Mechanistical Insights – Liver Regeneration
“The most relevant factor determining postoperative outcome represents the ability of the remnant liver to regenerate”
During the past few years we focused on improving our understanding of liver regeneration in humans. While extensive research has been performed in mice, very little is known about the relevance of these findings in humans. Accordingly, we set up a prospective, detailed, systematic bio banking of our patients undergoing liver resection, assuring highest quality standards for sample preparation.
As a result we were able to explore some aspects of the process of liver regeneration also in humans – which is an indispensable prerequisite to also find new therapeutic targets to promote liver regeneration.
Selected publications on liver regeneration
Cancer behaves like a chronic healing wound – wouldn’t you expect that supporting liver regeneration supports tumor recurrence within the liver?
Well that is probably very true. However, one has to note that patients that develop postoperative severe morbidity also suffer from early tumor recurrences. Nevertheless, we have been addressing this issue during the past few years in our lab. What was quite striking to note, was that indeed growth factors might have a dual role in liver surgery. Some do indeed promote liver regeneration, but also account for early tumor recurrences. Accordingly, it is critical to find an optimized balance or timing to support liver regeneration but avoid a concomitant induction of tumor regrowth.
......
Work instructions:
(A) In the liver regeneration text, why is it critical to find an optimized balance or timing when supporting liver regeneration? Please answer in one to three sentences.
(B) According to the liver regeneration text, what is the most relevant factor determining postoperative outcome?
(C) Pick up the liver regeneration text after its final sentence and keep writing in the same voice.

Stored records
......
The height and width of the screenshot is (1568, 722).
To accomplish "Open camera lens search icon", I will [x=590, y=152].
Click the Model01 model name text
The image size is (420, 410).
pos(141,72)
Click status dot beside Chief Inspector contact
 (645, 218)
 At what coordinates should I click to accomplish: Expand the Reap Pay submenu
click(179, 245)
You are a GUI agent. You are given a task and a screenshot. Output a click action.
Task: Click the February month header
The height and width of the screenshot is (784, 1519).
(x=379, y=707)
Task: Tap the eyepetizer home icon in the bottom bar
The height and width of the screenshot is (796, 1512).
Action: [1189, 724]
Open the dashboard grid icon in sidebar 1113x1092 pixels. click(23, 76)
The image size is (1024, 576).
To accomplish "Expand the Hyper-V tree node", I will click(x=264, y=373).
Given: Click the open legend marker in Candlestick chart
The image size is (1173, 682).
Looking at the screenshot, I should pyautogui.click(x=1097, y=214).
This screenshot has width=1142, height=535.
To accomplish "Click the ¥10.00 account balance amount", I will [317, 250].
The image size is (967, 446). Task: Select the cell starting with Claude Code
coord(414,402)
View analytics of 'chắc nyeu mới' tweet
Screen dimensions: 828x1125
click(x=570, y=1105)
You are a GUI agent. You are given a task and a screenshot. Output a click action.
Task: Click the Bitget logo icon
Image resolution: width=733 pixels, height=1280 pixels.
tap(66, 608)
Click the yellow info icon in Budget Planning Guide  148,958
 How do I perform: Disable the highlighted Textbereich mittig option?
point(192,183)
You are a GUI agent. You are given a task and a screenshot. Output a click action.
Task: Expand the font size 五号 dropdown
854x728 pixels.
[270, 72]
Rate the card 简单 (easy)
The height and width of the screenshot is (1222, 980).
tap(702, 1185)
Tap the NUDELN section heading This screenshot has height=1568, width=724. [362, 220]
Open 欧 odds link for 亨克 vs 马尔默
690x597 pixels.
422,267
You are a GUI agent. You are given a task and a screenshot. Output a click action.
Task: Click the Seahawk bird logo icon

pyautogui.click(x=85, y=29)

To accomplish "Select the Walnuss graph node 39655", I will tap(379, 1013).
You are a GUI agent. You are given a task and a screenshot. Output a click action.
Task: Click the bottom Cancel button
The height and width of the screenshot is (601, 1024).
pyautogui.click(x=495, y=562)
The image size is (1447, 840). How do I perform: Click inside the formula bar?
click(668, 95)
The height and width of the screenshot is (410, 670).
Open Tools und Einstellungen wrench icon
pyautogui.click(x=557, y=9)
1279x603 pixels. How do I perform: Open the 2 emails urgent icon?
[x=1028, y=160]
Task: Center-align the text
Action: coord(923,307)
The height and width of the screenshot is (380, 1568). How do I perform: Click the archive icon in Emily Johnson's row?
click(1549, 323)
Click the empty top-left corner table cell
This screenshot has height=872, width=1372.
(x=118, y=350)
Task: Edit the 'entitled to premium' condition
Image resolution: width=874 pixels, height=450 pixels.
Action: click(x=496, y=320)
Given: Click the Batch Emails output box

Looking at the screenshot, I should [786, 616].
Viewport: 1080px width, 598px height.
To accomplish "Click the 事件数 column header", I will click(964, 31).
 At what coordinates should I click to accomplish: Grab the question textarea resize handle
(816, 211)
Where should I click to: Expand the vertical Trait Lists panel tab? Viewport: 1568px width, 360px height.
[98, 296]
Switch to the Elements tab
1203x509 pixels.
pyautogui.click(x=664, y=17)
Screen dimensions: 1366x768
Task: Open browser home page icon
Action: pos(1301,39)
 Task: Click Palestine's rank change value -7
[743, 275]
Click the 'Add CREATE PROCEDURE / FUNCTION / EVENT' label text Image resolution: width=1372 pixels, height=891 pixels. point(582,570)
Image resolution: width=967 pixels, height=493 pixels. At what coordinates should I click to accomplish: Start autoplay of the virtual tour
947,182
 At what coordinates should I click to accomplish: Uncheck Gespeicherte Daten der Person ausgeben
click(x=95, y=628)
......
Exercise results:
(A) Some growth factors promote liver regeneration but also account for early tumor recurrences. Supporting regeneration therefore has to be balanced or timed so that it does not also induce tumor regrowth.

(B) The ability of the remnant liver to regenerate.

(C)
Preoperative Risk Assessment
Remember your last patient developing liver failure after liver resection?
Preoperative risk assessment is critically relevant in HB surgery. Usually we have been evaluating certain target molecules but we have recently also started to preform multiple systematic Omics based approaches to identify new markers that can help us to risk stratify patients easily prior to surgery. This will allow us in the future to collect a simple blood specimen from the patient and they personalize therapeutic decision to each individual patient.
Most relevant publication of our group concerning PreOP risk assessment
Postoperative Risk Assessment
When you arrive at the intensive care unit in the morning after major liver surgery, wouldn’t you want you know if this patient is at high risk to develop postoperative liver dysfunction, morbidity or might even develop liver failure or might die?
While ideally patients risk is predicted preoperatively, patients at high risk for developing postoperative liver dysfunction may also be identified early after liver resection. This is of critical relevance to allow for early induction of supportive measures and also for the development of new therapeutic approaches.